I met several of the church's neighbors yesterday morning. I did not meet them at a holiday open house or a neighborhood association meeting. I met them instead when I walked around the church with a friend who was visiting for the first time.
I was giving my friend a tour, and we made our way around the massive building. It was not the architecture or the church's future plans that caught our attention, however. My attention was caught by how many people the church had apparently hosted on the night before. There were boxes, blankets, and plastic tarps everywhere. Temporary homes could be found in the bushes, while grocery carts held the entirety of one individual's possessions.
I then climbed the steps to go inside the church and met three individuals at the top of the stairs. One woman introduced herself as "one of the people who slept here last night."
But as we walked around, I realized that a dozen or so people slept on the lawn of the church on Friday night. There was stuff everywhere.
The woman was still at the church this morning when I arrived. I went out to say "good morning" and asked her how she was. She quickly said, "I am cold."
I was cold, too -- not because I had to sleep outside last night but because I had just made my way from my car to the office, spending a total of three minutes outside.
The woman was wet, along with her belongings.
I was wet, too -- not because I had to sleep outside last night but because my umbrella was not large enough to completely shelter me from the wind and rain.

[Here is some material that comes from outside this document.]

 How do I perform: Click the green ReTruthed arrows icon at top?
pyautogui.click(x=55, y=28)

One of the hardest parts of living in the city is seeing the gross gap that separates the rich from the poor. The church is sandwiched between the two. We face a building on one side where attorneys bill for $500 an hour and couples drop over $100 for dinner. We see thousands of people flock to the city each year, making their way across the street to a myriad of conventions. And we see people sleeping all around us -- not at the hotel next door or the one behind the church -- but on the lawn and the porch.
And, I hate it.
I hate it because I realize that I, too, am part of the problem.
I hate it because I realize that I have more than I could possibly use.

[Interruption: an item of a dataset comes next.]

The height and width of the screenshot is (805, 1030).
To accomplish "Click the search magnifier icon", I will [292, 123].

I hate it because I do little to alleviate the pain or ask the difficult questions about why there are so many hungry men, women and children in the world's wealthiest nation.
But my life in this city will not allow me to say "I hate it," and do nothing about it, forgetting how many homeless children of God there are living all around me. I have to see and smell the poor when I leave my home and when I walk to the church. I have to see their boxes, their tarps, and their carts while I smell their urine in the nearby alley. The poor are here -- all around me.
Jesus makes it very clear that those who follow him have a responsibility to the poor. In fact, Jesus says "Just as you did it to one of the least of these who are members of my family, you did it to me." He then casts people into the outer darkness saying, "I was hungry and you gave me nothing to drink, I was a stranger and you did not welcome me, naked and you did not give me clothing, sick and in prison and you did not visit me....for just as you did not do it to one of the least of these, you did not do it to me" (Matthew 25:41-45).
We warmly welcomed the stranger who came to church today, taking a break from the convention she was attending. We loved having her with us. We bent over backwards to make her feel at home.
I also invited our neighbor who slept outside to worship, but I did not offer her something to drink or something to eat. And, I wondered what would happen if she really came to worship.
Why, Lord, does following you have to be so hard?
Grant me courage. Give me compassion. Loosen the hold I have on my pride and my possessions. And Lord, please be with all who sleep outside on this cold, rainy, windy night. Do not allow me to forget them when I put my head on my pillow and cover my body with as many blankets as I would like.